Dante, gli occhi e la mente
Ravenna. A San Romualdo la sfilata delle opere due-trecentesche esposte è impressionante. È come un film nel quale ci immergiamo e di colpo ci troviamo con Dante nell’immaginario suo e collettivo attraverso dipinti, sculture, miniature. In una epoca in cui la gente soprattutto “vedeva” la storia, la religione, la cultura, la vita insomma più che attraverso i libri – pochi e costosi – tramite i manufatti imprimendoseli nella memoria, noi ripercorriamo con il Poeta il suo stesso itinerario visivo e quindi fantastico. Dante stesso se ne è imbevuto così tanto che i riferimenti nei versi e nelle atmosfere della sua Commedia sono costanti. Cosi, passeggiando tra queste opere ripercorriamo il suo viaggio degli occhi e della mente.

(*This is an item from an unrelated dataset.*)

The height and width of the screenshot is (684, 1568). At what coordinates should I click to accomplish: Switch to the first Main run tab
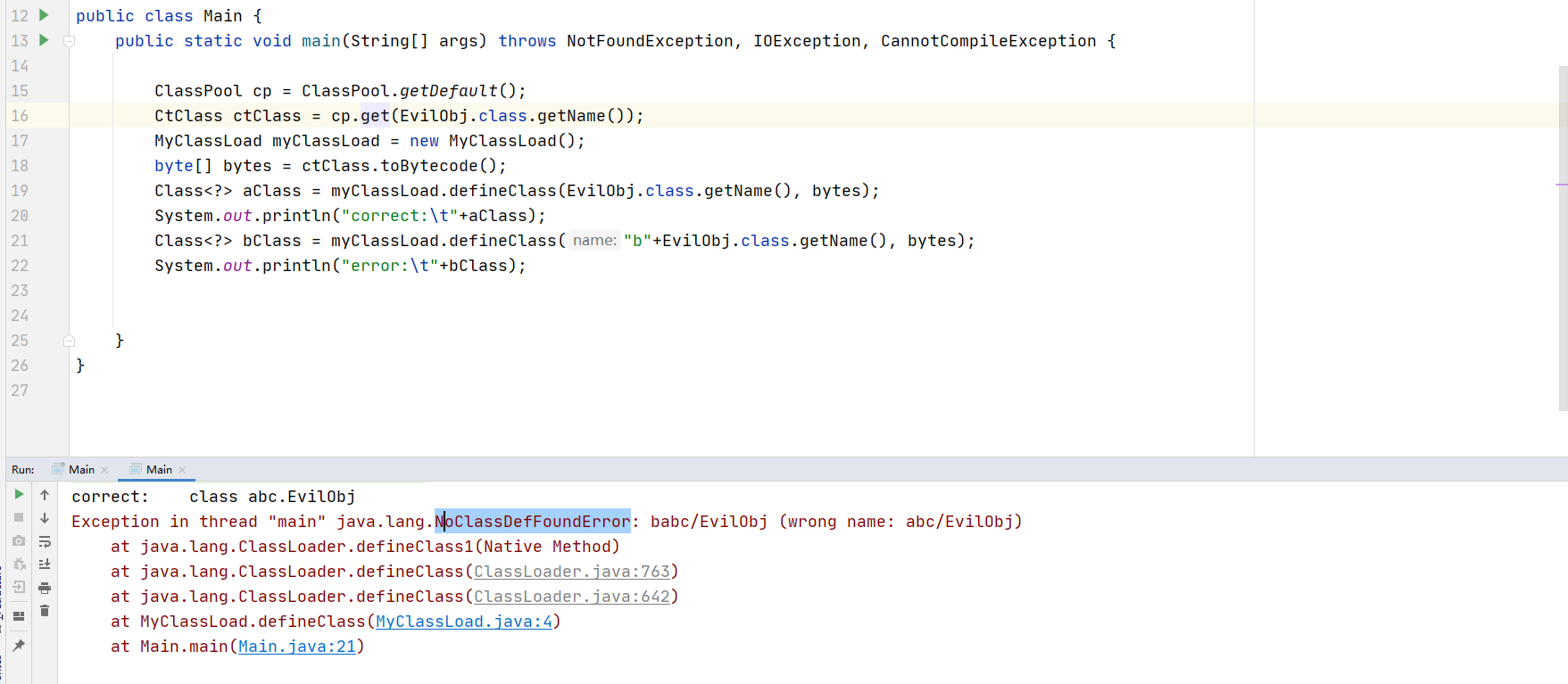[81, 469]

Certo, fa una grande impressione il polittico di Giuliano di Martino da Rimini, dipinto tra il 1315 e i l 1320 quando il Poeta viveva a Ravenna, dove il fondo oro con l’Incoronazione di Maria ricorda l’atmosfera trionfale di lei nel Paradiso (canti XXIII e XXXXIII), mentre gli sberleffi sul Cristo incoronato di spine fanno pensare subito all’Inferno e ai lazzi di un personaggio osceno come Vanni Fucci (canto XXV). E sempre a Ravenna, sembra proprio sopra la prima modesta tomba di Dante, doveva trovarsi un altorilievo in marmo della fine del Duecento, una Madonna col Bambino di un maestro anonimo, solenne e umana, col piccolo benedicente, seduta sopra un trono drappeggiato. Una immagine di calma fortezza, forse dipinta, ora conservata a Parigi, al Louvre.
Prima di arrivare definitivamente a Ravenna, Dante era stato a lungo in diverse città del Veneto – Verona Treviso Venezia -, ed è interessante osservare nella mostra le opere contemporanee che certo hanno ispirato un intellettuale curioso come lui. Padova e Giotto, naturalmente. Si saranno visti, frequentati? La tradizione lo afferma, e non c’è motivo per negarlo. Certe atmosfere di Lucifero nell’Inferno ricordano l’affresco giottesco nella Cappella degli Scrovegni, dipinta nel 1303-1305 prima che la Cantica fosse pubblicata. Il testo dell’Officiolo risalente al 1305 circa dà una idea anche dell’arte miniaturistica – di cui il Poeta sembra esperto quando cita nel Purgatorio Oderisi da Gubbio – del tempo, con la vivacità di colori, le figure simboliche come i l grifone che si troveranno alla fine della Seconda Cantica.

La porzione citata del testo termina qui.